• Haberler
  • Gündem
  • SAADET PARTİSİ ÖDEMİŞ İLÇE TEŞKİLATI 8. OLAĞAN KONGRESİNİ YAPTI

SAADET PARTİSİ ÖDEMİŞ İLÇE TEŞKİLATI 8. OLAĞAN KONGRESİNİ YAPTI

Saadet Partisi Ödemiş İlçe Teşkilatı'nın 8. Olağan Kongresi ilçenin eski otogar üstünde bulunan Ödemiş Belediyesi Nikah...

Saadet Partisi Ödemiş İlçe Teşkilatı’nın 8. Olağan Kongresi ilçenin eski otogar üstünde bulunan Ödemiş Belediyesi Nikah Salonunda yapıldı. Tek liste olarak seçime giren mevcut Başkan Şahap Bozkurt yeniden başkan oldu.

Kongreye Saadet Partisi İl Teşkilat Başkanı Yaşar Eroğlu, Ödemiş Belediye Başkanı Mehmet Eriş, siyasi parti ilçe başkanları ve partililer katıldı.

İstiklal Marşı’nın okunması, faaliyet raporunun okunması ve konuşmaların ardından seçime geçildi.
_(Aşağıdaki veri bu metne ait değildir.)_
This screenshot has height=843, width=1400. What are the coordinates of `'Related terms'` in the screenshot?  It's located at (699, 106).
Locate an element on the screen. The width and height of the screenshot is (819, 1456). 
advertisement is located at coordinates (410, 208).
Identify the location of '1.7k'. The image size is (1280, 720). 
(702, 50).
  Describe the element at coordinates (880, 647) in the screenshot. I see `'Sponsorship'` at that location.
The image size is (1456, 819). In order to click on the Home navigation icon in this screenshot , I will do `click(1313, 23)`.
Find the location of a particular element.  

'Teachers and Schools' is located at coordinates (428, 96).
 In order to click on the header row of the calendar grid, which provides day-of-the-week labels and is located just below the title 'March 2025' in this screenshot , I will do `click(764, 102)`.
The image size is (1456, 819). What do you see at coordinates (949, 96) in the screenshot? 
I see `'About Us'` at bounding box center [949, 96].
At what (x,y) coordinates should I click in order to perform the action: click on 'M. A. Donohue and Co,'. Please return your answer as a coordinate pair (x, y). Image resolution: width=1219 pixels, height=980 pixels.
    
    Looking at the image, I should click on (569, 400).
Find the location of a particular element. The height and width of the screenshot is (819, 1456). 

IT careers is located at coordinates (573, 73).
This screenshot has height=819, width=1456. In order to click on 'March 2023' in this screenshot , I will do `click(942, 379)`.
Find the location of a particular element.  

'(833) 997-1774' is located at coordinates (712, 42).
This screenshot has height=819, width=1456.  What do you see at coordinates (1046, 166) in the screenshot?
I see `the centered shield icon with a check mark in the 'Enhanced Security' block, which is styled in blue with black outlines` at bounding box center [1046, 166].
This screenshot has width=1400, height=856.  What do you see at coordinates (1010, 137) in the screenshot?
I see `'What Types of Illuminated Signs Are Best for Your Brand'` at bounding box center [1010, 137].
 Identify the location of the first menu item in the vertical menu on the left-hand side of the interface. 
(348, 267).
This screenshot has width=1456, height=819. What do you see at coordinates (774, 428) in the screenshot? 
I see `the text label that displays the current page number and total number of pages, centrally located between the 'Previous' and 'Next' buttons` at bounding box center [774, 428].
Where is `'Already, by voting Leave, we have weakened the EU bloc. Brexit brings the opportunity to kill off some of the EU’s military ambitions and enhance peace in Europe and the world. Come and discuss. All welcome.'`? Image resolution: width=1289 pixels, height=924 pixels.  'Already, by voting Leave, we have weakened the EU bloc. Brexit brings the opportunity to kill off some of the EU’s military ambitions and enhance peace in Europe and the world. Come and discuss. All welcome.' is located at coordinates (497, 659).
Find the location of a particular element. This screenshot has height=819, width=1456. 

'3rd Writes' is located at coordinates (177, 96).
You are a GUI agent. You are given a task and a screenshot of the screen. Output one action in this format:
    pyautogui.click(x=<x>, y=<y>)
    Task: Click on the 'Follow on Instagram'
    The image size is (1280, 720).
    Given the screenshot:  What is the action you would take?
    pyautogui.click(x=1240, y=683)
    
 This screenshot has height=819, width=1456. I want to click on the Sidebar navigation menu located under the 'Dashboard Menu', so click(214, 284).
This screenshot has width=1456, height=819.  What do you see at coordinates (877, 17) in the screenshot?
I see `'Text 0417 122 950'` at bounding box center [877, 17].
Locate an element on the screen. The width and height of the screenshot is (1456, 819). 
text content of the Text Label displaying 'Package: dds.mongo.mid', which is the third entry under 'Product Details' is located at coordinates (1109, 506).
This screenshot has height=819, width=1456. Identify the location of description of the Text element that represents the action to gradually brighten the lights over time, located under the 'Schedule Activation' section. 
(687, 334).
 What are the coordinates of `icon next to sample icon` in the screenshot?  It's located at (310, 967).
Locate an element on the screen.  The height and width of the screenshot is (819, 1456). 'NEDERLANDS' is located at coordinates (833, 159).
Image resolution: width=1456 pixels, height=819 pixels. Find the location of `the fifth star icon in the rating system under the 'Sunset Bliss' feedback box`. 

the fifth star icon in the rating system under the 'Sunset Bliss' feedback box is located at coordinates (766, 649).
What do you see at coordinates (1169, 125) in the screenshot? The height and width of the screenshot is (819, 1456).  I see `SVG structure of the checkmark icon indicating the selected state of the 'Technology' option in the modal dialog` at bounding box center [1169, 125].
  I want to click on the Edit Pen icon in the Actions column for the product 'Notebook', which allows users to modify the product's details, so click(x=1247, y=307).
Başkan bozkurt konuşmasında, “Saadet partimizin 8. Olağan ilçe kongresini icra etmek üzere toplanmış bulunuyoruz. Bu vesileyle hepinizi sevgiyle saygıyla selamlıyorum, Allah’ın selamı, rahmeti ve bereketi hepinizin üzerine olsun.  Yediden yetmişe bu salonumuzda bulunan tüm kıymetli kardeşlerimizle daha nice kongrelerde bir araya getirmesini Rabbimizden niyaz ediyorum. Ülkemizi idare etmeye talip olanlardan milletimizin istekleri nedir diye sokağa çıkıp dolaştığımızda görüyoruz ki, herkesin beklentileri farklı. Ama çoğunluğun buluştuğu ortak nokta yüksek enflasyon ve hayat pahalılığı.  Açıklanan resmi enflasyon yüzde 85 ama halkımıza yansıyan gerçek enflasyon en az yüzde 200.  Emeklimiz aldığı maaş ile ay sonunu getiremediğini söylüyor, Esnafımız kredi çekmek mecburiyetinde kalmış, şimdi borçlarını ödeyememenin sıkıntısı içerisinde,

Çiftçimiz traktörüne bir yıl önce aldığı mazotu bugün dört katına yükselmesinden tarlasını süremediğinden, gübreye gelen aşırı zamlardan şikâyet ederek, hatta toprağını ekemeyecek duruma geldiğini söylüyor,  Hayvancılık yapan köylümüz de yem fiyatlarının yüksek olduğundan, maliyetlerinin yüksek olmasından dolayı zarar ettiklerini hatta süt ineklerini bile kesime göndermek mecburiyetinde kaldıklarını duyuyoruz.  Biraz önce faaliyet raporumuzu okuyan kardeşimiz il teşkilatımızla birlikte ilçe merkezimizde esnaf ziyareti yaptığımızı söyledi. Bu ziyaretimiz esnasında şahit olduğumuz bir olay var ki hiç aklımızdan çıkmıyor. Nedir bu olay; Saraçoğlu caddesinde bayan bir esnafımız, ziyaretimiz esnasında ekonomik sıkıntısını bize anlatırken gözyaşlarına boğuldu adeta hüngür hüngür ağladı.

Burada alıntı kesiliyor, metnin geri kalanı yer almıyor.